= EXERCISE =
Below are some records; output all of them exactly.

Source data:
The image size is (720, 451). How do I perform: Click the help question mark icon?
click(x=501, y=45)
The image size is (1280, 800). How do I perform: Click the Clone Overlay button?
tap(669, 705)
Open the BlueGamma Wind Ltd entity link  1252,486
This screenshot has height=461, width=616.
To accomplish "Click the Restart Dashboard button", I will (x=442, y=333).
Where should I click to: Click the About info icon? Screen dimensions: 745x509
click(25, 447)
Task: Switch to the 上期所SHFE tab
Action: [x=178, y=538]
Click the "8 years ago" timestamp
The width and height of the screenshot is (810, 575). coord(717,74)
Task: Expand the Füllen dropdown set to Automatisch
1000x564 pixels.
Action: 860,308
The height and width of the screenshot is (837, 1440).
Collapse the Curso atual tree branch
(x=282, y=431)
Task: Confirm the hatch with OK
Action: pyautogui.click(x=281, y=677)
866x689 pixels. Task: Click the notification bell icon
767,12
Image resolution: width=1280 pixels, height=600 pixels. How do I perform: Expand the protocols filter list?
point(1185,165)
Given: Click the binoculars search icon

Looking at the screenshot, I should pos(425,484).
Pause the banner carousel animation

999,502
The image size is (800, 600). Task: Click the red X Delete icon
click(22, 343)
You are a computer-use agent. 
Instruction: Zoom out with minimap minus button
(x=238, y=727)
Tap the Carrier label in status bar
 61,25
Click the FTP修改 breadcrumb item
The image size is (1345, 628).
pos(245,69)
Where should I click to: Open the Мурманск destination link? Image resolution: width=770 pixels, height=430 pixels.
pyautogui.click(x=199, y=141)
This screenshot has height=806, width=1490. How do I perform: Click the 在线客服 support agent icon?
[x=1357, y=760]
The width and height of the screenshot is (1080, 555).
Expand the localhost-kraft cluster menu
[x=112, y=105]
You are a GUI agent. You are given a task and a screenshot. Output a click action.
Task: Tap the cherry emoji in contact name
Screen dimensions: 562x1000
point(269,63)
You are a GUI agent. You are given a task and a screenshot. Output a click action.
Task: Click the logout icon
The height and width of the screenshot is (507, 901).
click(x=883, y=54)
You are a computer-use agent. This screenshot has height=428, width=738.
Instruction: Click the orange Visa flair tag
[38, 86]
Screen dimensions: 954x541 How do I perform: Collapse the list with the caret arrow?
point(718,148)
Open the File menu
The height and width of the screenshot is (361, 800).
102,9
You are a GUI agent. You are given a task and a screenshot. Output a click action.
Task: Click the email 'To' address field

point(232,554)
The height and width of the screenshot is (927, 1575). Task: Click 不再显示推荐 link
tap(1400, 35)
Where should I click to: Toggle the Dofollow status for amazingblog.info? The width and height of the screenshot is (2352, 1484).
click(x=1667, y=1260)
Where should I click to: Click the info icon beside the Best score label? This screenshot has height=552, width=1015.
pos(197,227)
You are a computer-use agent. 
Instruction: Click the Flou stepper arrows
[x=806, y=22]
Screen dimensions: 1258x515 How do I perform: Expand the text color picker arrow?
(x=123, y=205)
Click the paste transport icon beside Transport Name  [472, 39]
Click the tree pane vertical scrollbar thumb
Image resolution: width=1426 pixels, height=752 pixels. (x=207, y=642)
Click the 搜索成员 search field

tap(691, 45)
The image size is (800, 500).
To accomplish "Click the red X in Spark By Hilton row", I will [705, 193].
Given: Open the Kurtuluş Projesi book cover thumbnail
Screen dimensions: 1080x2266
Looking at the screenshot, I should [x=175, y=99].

= SOLUTION BELOW =
The image size is (720, 451). How do I perform: Click the help question mark icon?
click(x=501, y=45)
The image size is (1280, 800). How do I perform: Click the Clone Overlay button?
tap(669, 705)
Open the BlueGamma Wind Ltd entity link  1252,486
This screenshot has height=461, width=616.
To accomplish "Click the Restart Dashboard button", I will (x=442, y=333).
Where should I click to: Click the About info icon? Screen dimensions: 745x509
click(25, 447)
Task: Switch to the 上期所SHFE tab
Action: [x=178, y=538]
Click the "8 years ago" timestamp
The width and height of the screenshot is (810, 575). coord(717,74)
Task: Expand the Füllen dropdown set to Automatisch
1000x564 pixels.
Action: 860,308
The height and width of the screenshot is (837, 1440).
Collapse the Curso atual tree branch
(x=282, y=431)
Task: Confirm the hatch with OK
Action: pyautogui.click(x=281, y=677)
866x689 pixels. Task: Click the notification bell icon
767,12
Image resolution: width=1280 pixels, height=600 pixels. How do I perform: Expand the protocols filter list?
point(1185,165)
Given: Click the binoculars search icon

Looking at the screenshot, I should pos(425,484).
Pause the banner carousel animation

999,502
The image size is (800, 600). Task: Click the red X Delete icon
click(22, 343)
You are a computer-use agent. 
Instruction: Zoom out with minimap minus button
(x=238, y=727)
Tap the Carrier label in status bar
 61,25
Click the FTP修改 breadcrumb item
The image size is (1345, 628).
pos(245,69)
Where should I click to: Open the Мурманск destination link? Image resolution: width=770 pixels, height=430 pixels.
pyautogui.click(x=199, y=141)
This screenshot has height=806, width=1490. How do I perform: Click the 在线客服 support agent icon?
[x=1357, y=760]
The width and height of the screenshot is (1080, 555).
Expand the localhost-kraft cluster menu
[x=112, y=105]
You are a GUI agent. You are given a task and a screenshot. Output a click action.
Task: Tap the cherry emoji in contact name
Screen dimensions: 562x1000
point(269,63)
You are a GUI agent. You are given a task and a screenshot. Output a click action.
Task: Click the logout icon
The height and width of the screenshot is (507, 901).
click(x=883, y=54)
You are a computer-use agent. This screenshot has height=428, width=738.
Instruction: Click the orange Visa flair tag
[38, 86]
Screen dimensions: 954x541 How do I perform: Collapse the list with the caret arrow?
point(718,148)
Open the File menu
The height and width of the screenshot is (361, 800).
102,9
You are a GUI agent. You are given a task and a screenshot. Output a click action.
Task: Click the email 'To' address field

point(232,554)
The height and width of the screenshot is (927, 1575). Task: Click 不再显示推荐 link
tap(1400, 35)
Where should I click to: Toggle the Dofollow status for amazingblog.info? The width and height of the screenshot is (2352, 1484).
click(x=1667, y=1260)
Where should I click to: Click the info icon beside the Best score label? This screenshot has height=552, width=1015.
pos(197,227)
You are a computer-use agent. 
Instruction: Click the Flou stepper arrows
[x=806, y=22]
Screen dimensions: 1258x515 How do I perform: Expand the text color picker arrow?
(x=123, y=205)
Click the paste transport icon beside Transport Name  [472, 39]
Click the tree pane vertical scrollbar thumb
Image resolution: width=1426 pixels, height=752 pixels. (x=207, y=642)
Click the 搜索成员 search field

tap(691, 45)
The image size is (800, 500).
To accomplish "Click the red X in Spark By Hilton row", I will [705, 193].
Given: Open the Kurtuluş Projesi book cover thumbnail
Screen dimensions: 1080x2266
Looking at the screenshot, I should [x=175, y=99].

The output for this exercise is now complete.